--- START OF TASK INPUT ---

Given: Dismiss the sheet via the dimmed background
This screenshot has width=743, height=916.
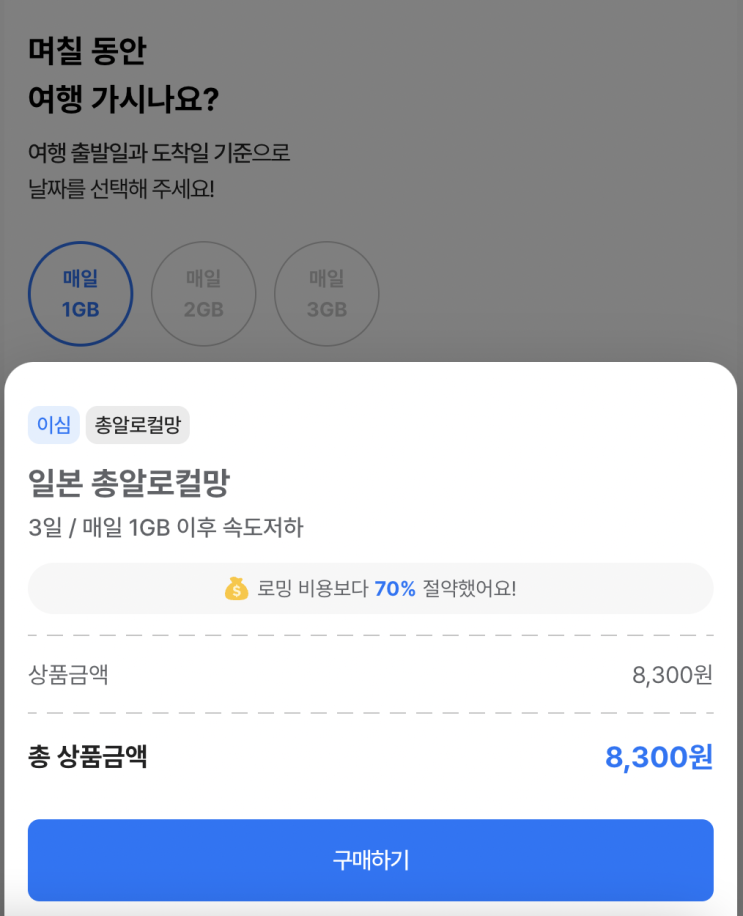Looking at the screenshot, I should [526, 175].
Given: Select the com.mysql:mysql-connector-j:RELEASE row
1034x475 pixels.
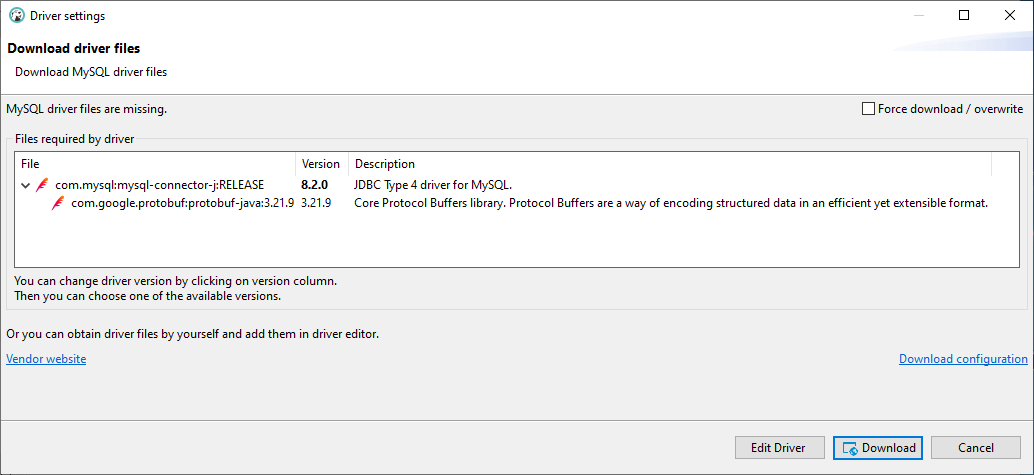Looking at the screenshot, I should pos(159,185).
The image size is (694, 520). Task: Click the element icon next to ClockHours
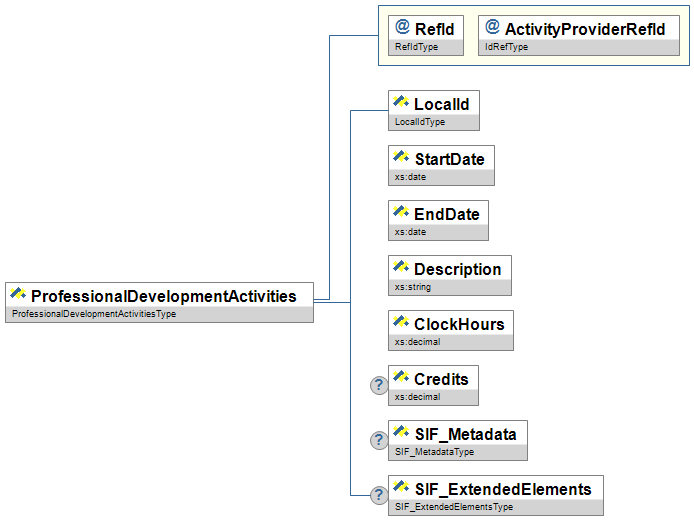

--- END OF TASK INPUT ---

REQUIREMENTS:
Update the entries above by replacing every "Given" with "Instruction" and changing nothing else. Leave the pictures out of your answer.

SOLUTION TO THIS EXERCISE:
Instruction: Dismiss the sheet via the dimmed background
This screenshot has width=743, height=916.
Looking at the screenshot, I should [526, 175].
Instruction: Select the com.mysql:mysql-connector-j:RELEASE row
1034x475 pixels.
Looking at the screenshot, I should pos(159,185).
The image size is (694, 520). Task: Click the element icon next to ClockHours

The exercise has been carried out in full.